Karl Schwenkmeyer, vice president of marketing, inkjet systems at H-P, predicts that consumers will stay with H-P. While ink price is an issue, he says, other factors such as ease of use and speed of printing are also important to buyers. He says that H-P's market share grew to 47% in last year's third quarter and that its ability to continue to spend more than $1 billion a year on printer research and development is resulting in continuous improvement in inkjet printers. He says that while photo printing is an important segment of the market, close to 90% of pages printed are other types of documents.

Lexmark declined to comment.

Kodak's Mr. Faraci says that while the company expects photo printing to be a key motivator for people to buy its printers, it designed the devices for general-purpose home and small-office printing. The devices can print and copy up to 32 pages a minute in black and white and 22 in color, and the high-end model includes a fax machine. He says Kodak's core market is families where both parents and children are using computers. Kodak says its research shows that over 70% of all families restrict their children's printing because of the cost of ink.

Mr. Faraci says that 10 years ago most consumers didn't think about the cost of ink, and looked primarily at the cost of a printer when purchasing. But today, Kodak's research shows that lower-price print cartridges are the single most cited feature that consumers are looking for.
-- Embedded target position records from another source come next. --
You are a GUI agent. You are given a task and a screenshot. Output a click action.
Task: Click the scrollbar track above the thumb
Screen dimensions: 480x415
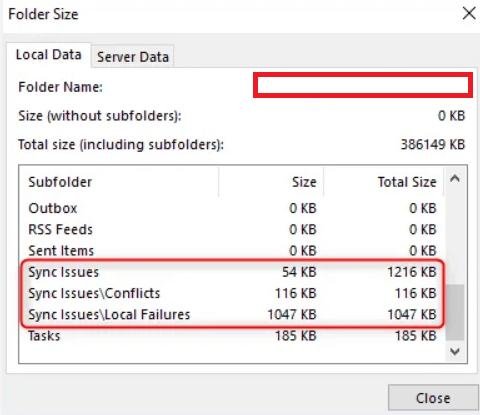click(x=455, y=236)
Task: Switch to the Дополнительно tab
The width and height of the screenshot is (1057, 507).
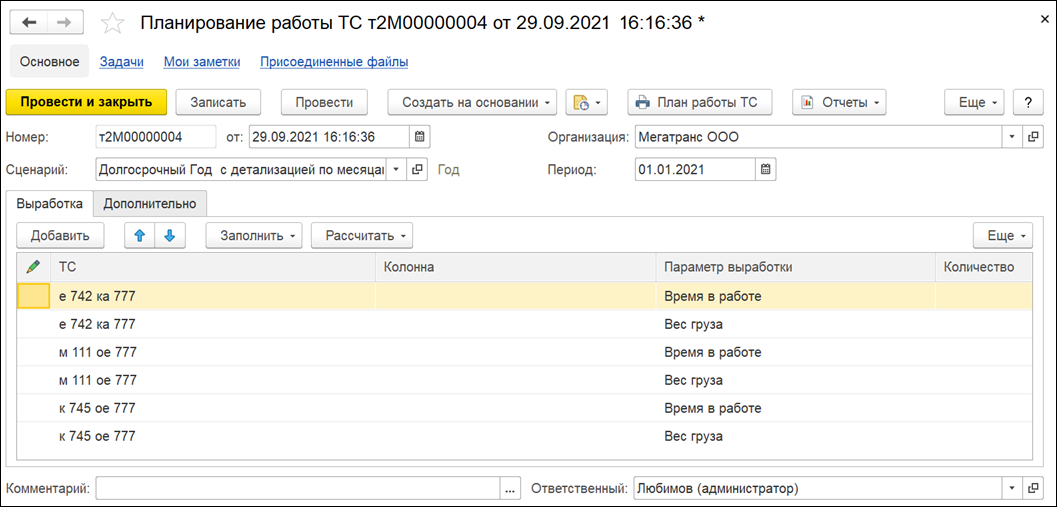Action: (x=150, y=203)
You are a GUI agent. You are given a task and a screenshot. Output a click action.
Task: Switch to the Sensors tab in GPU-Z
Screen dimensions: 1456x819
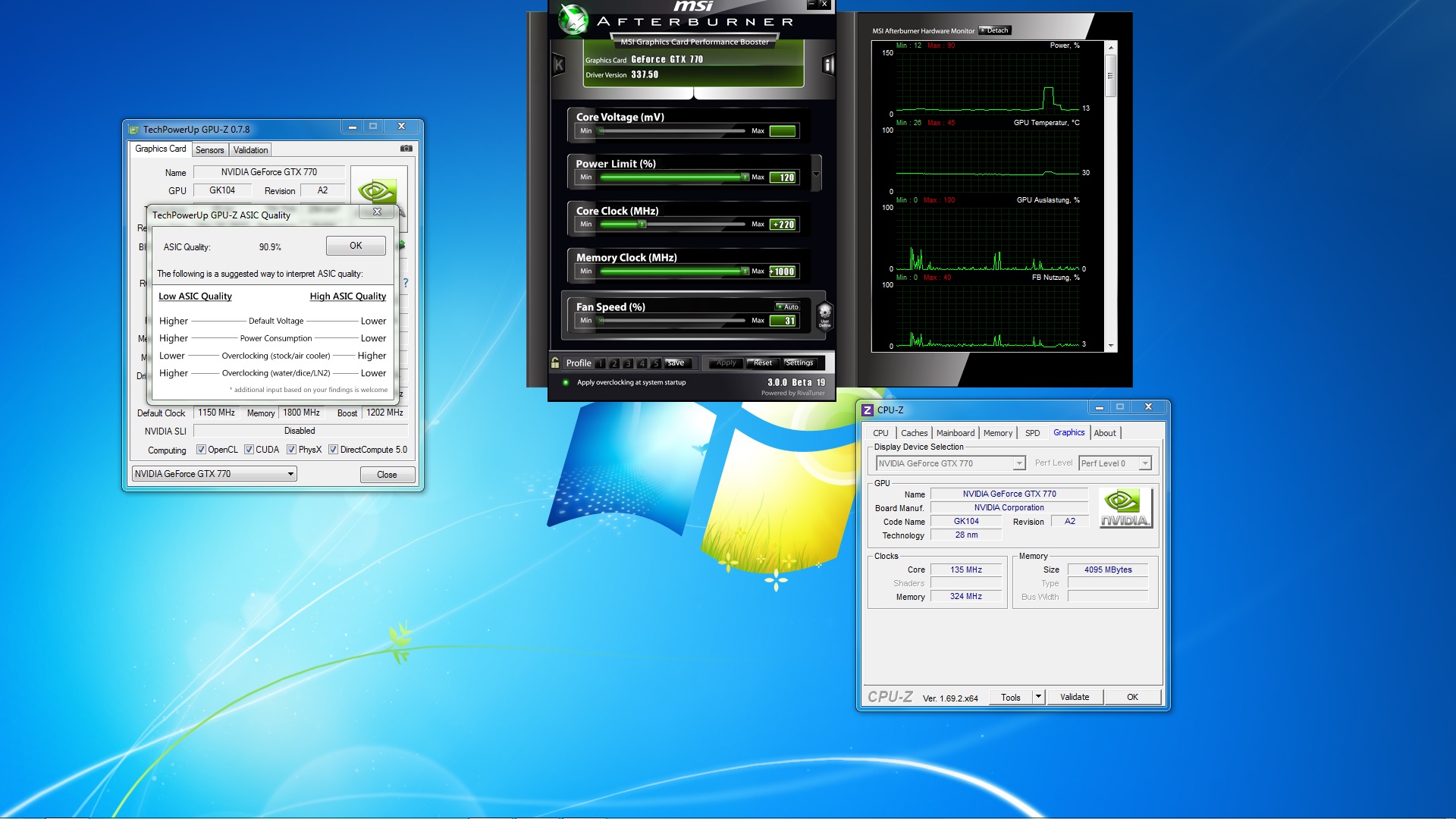click(x=209, y=150)
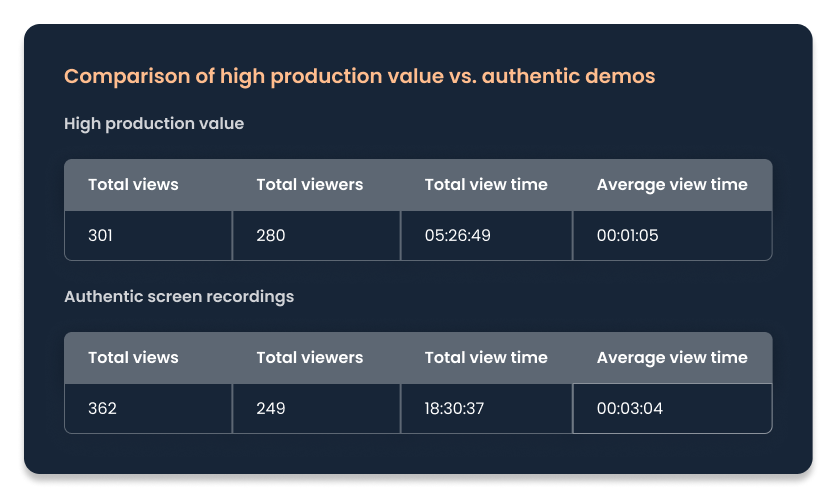Screen dimensions: 837x498
Task: Select the 'Authentic screen recordings' section label
Action: [179, 297]
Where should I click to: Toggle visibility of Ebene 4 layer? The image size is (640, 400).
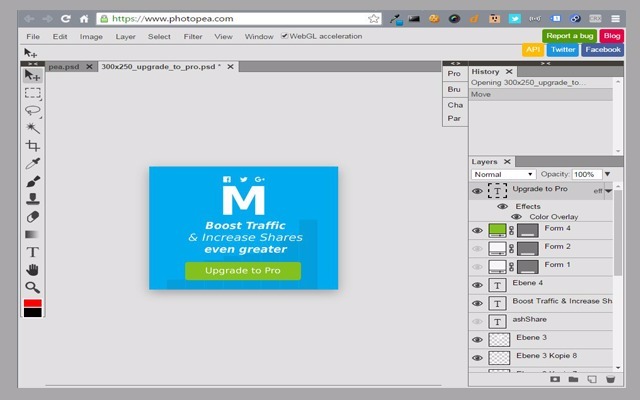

"If we're wildly successful, we might get 1% of the market over the course of the year," Mr. Faraci predicts. He says his goal is to have Kodak printers producing 10% of the inkjet pages printed in 2010.

Kodak expects to start selling the new printers in March through electronics retail chain Best Buy Co., in an exclusive retailing deal that lasts three months.

Success of the inkjet printers is crucial to Kodak's future as film photography fades away. Kodak has undertaken a wrenching restructuring over the past three years, taking billions of dollars in losses and laying off nearly 30,000 people as it cut costs in the face of plunging revenue from film and photo-finishing. Its digital cameras are among the top three best sellers in the U.S., but they are consumer-electronics items with low profit margins and tough competition.

Kodak Chief Executive Antonio Perez, who headed H-P's inkjet-printer business as an executive there in the 1990s, proclaimed two years ago that Kodak would enter the inkjet market, the main medium for consumer printing of digital photos. If the inkjet printers prove popular, they could provide the kind of high-margin, recurring revenue that film used to give Kodak.

Kodak's printers incorporate innovative nanotechnology in the ink and print heads, squirting droplets that are only a few atoms in size from tiny nozzles. One benefit to Kodak of having such small nozzles on the print heads is that consumers may be reluctant to refill the cartridges with ink from other providers, for fear of clogging the holes.

Unlike most rivals, Kodak uses pigments rather than dyes in its ink, which makes prints more resistant to fading. Kodak was able to hold down the cost of its cartridges by keeping all of the electronics in the printer, unlike rivals who include some electronics in the cartridges.